▶ Texte choisi:

= = = = = = =

Jeffrey Shaw est né à Melbourne en 1944. Il s’intéresse à l’architecture et débute ses études dans ce domaine, puis il choisit l’histoire de l’art qui semble lui être plus appropriée. Nous verrons que ces études d’architecture et d’histoire de l’art vont lui permettre de créer des œuvres d’art à dimension architecturale et que ce double cursus est sans doute l’origine de l’originalité et de l’imagination de Jeffrey Shaw.
En 1965, il part en Italie, où il étudiera la sculpture à l’académie des beaux arts de Brera à Milan. Puis à Londres à la St Martin’s School of Art, reconnue comme la plus prestigieuse des écoles d’art de la capitale anglaise. Ainsi il acquiert des connaissances sur la théorie et met en jeu sa pratique qui va bouleverser ses enseignants et grâce aux critiques qui lui sont faites, Jeffrey Shaw entre dans le monde de l’art.
En 1967, il fonde l’Eventstructure Research Group avec deux collaborateurs : Theo Botschuiver et Sean Wellesley-Miller à Amsterdam. Ces trois artistes proposent une alternative du musée en organisant des évènements publics encourageant les visiteurs à participer physiquement à l’œuvre. Ce concept remet en question l’art classique et l’art réel où chaque chose peut prendre vie à l’instant où l’on s’y intéresse. Ainsi, ils pensent l’architecture pour en faire le support d’une œuvre d’art, d’en faire quelque chose de malléable et créer une fluidité spatiale dans le but de faire une œuvre nouvelle à chaque fois. A la fin des années 1980, Jeffrey Shaw est enseignant à l’académie d’art de Rotterdam et en 1990 il prend une place d’enseignant à l’académie d’art Gerritt Rietveld à Amsterdam.

= = = = = = =

▶ Listing:

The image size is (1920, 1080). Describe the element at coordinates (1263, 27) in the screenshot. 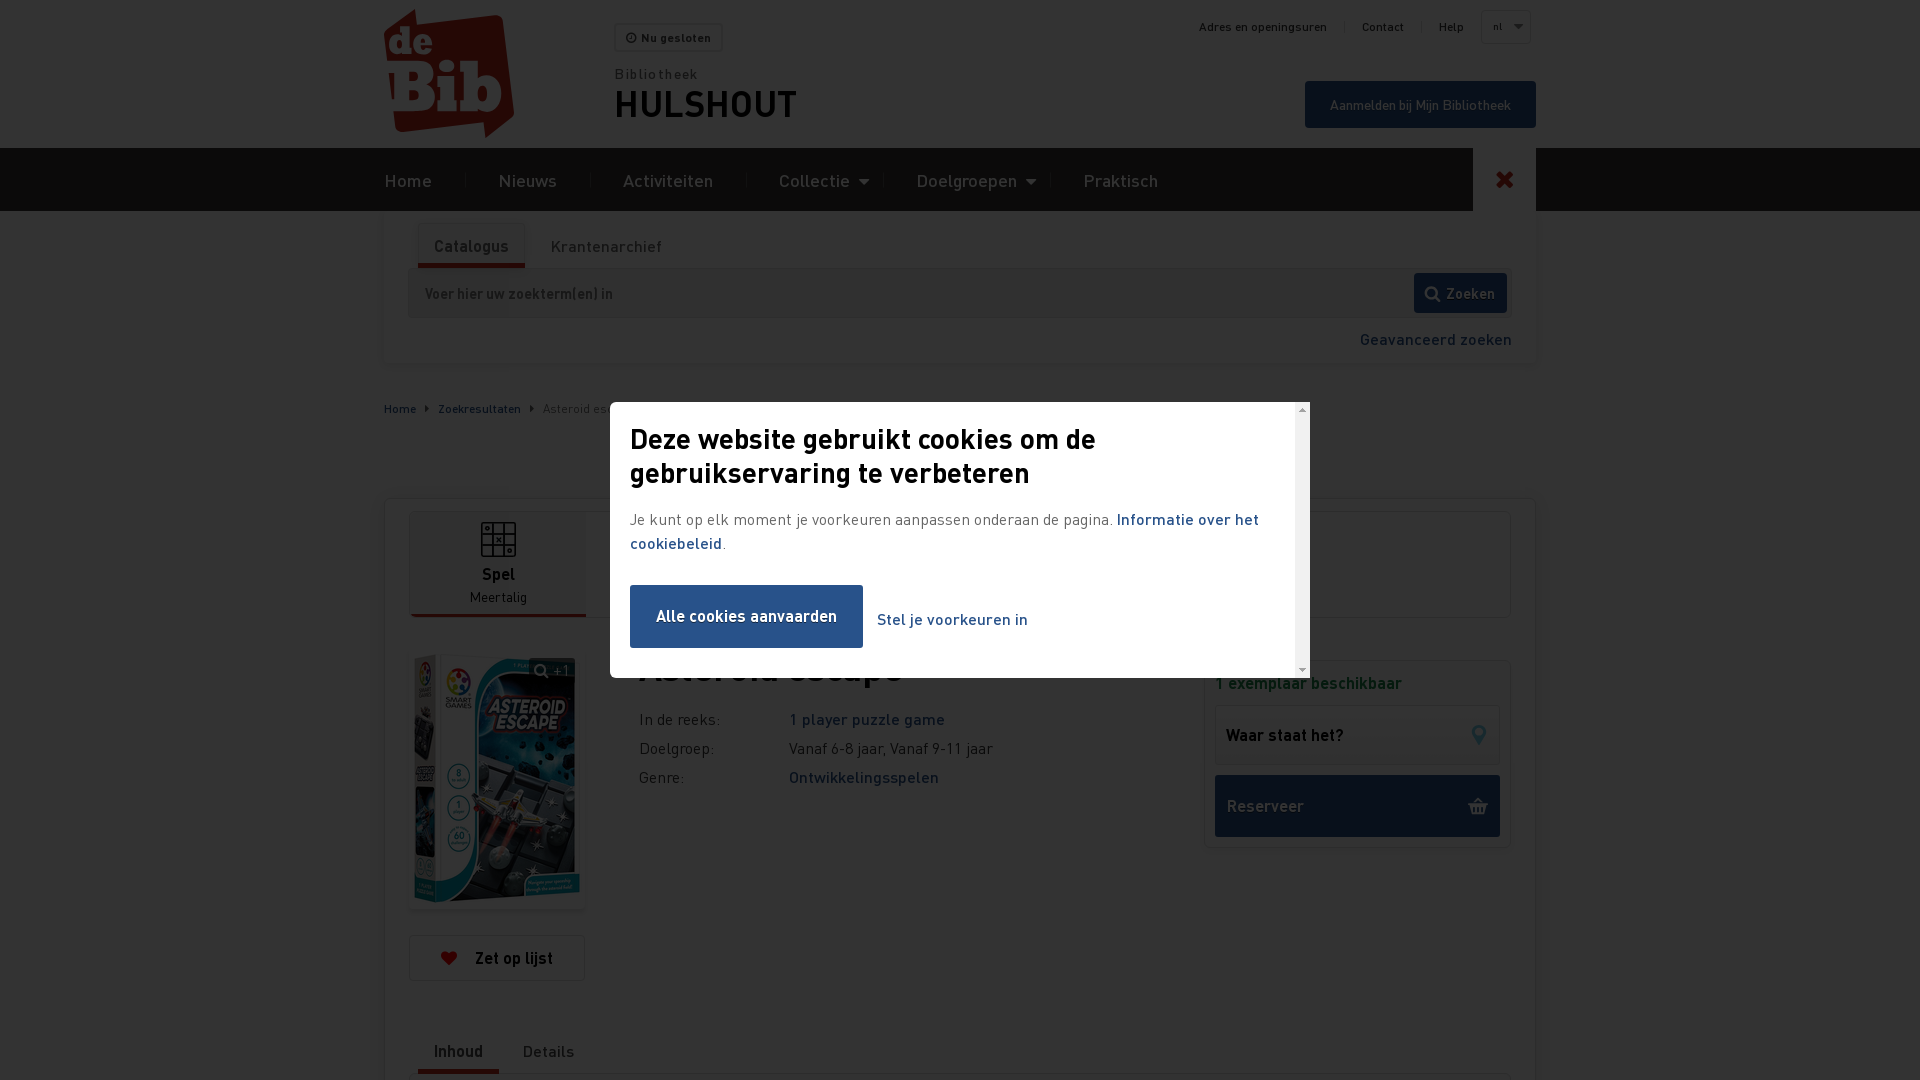

I see `Adres en openingsuren` at that location.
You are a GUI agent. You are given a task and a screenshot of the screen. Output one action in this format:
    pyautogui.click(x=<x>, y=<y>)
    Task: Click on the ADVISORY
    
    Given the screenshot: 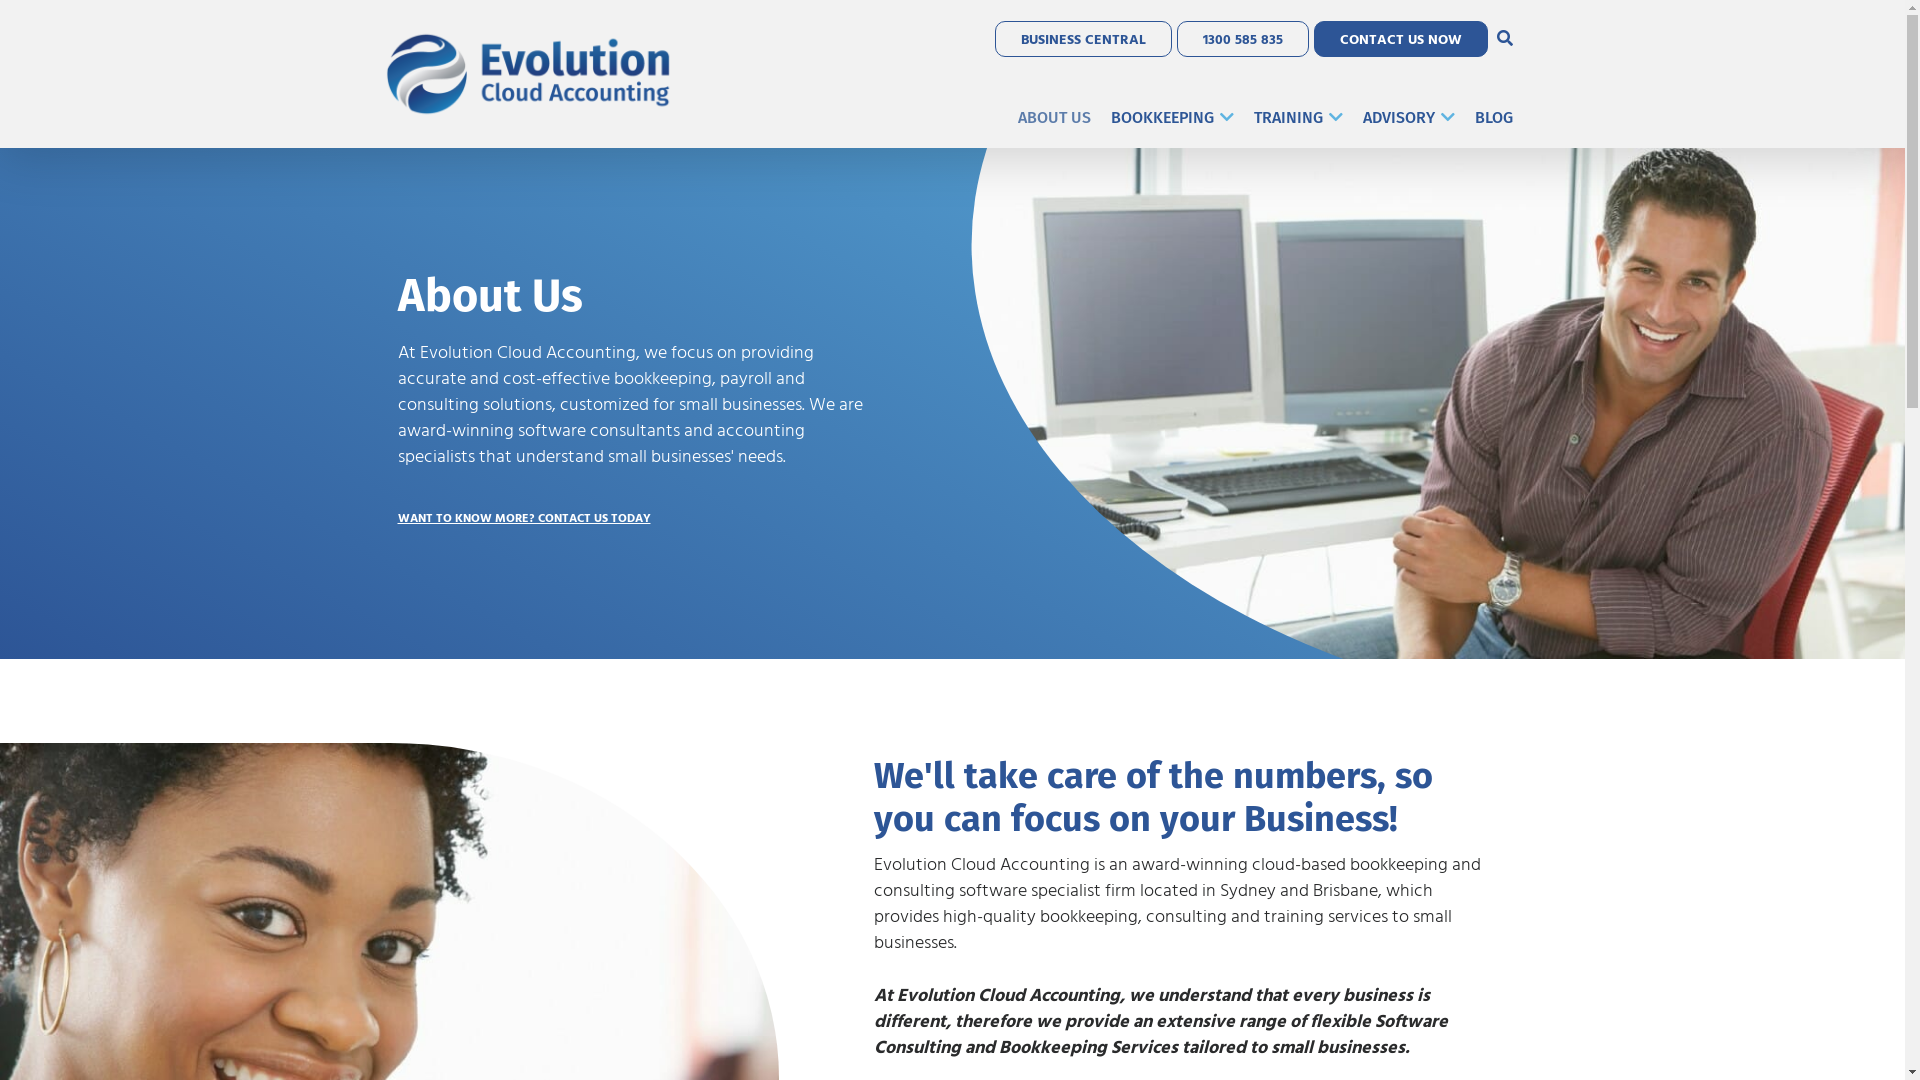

= = = = = = =

▶ Votre tâche: Prolongez le texte sur le parcours de Jeffrey Shaw à la suite de sa dernière phrase.

▶ Corrigé de l'exercice:
Enfin, de 1991 à 2003, il est directeur fondateur de l’institut de recherches des supports visuels du Zentrum für Kunst und Medientechnologie (centre d’art et de nouvelles technologies) ou ZKM à Karlsruhe. Le ZKM est conçu comme un espace de rencontre entre la science et la société. Jeffrey Shaw et ses collaborateurs veulent créer un endroit dans lequel les visiteurs entreraient en contact avec l’œuvre technologique, par une approche esthétique et conceptuelle. Ce centre consacré au cinéma interactif est à l’heure actuelle, l’un des principaux à l’échelle mondiale.
En ce qui concerne ses œuvres, Jeffrey Shaw supervise d’importants projets de recherche européenne tel que eErena en 1998 et eScape l’année suivante ; ainsi que le pavillon Skoda Volkswagen en 2000. Cet artiste ne s’arrête pas dans ses ambitions, et celui-ci commande un travail de recherche novateur à Bill Viola, s’intitulant The tree of knowledge.
Thèmes abordés par Jeffrey Shaw au cours de sa vie d’artiste
Nous pouvons décliner plusieurs périodes de la vie de Jeffrey Shaw sur lesquelles il a travaillé. Ces périodes vont être illustrées par un ou deux exemples portant sur ses œuvres : 1966-1969 : performances multimédia et installations-environnements Carpocinéma et Movie movie, spectacles évènements aux Pays Bas en 1967.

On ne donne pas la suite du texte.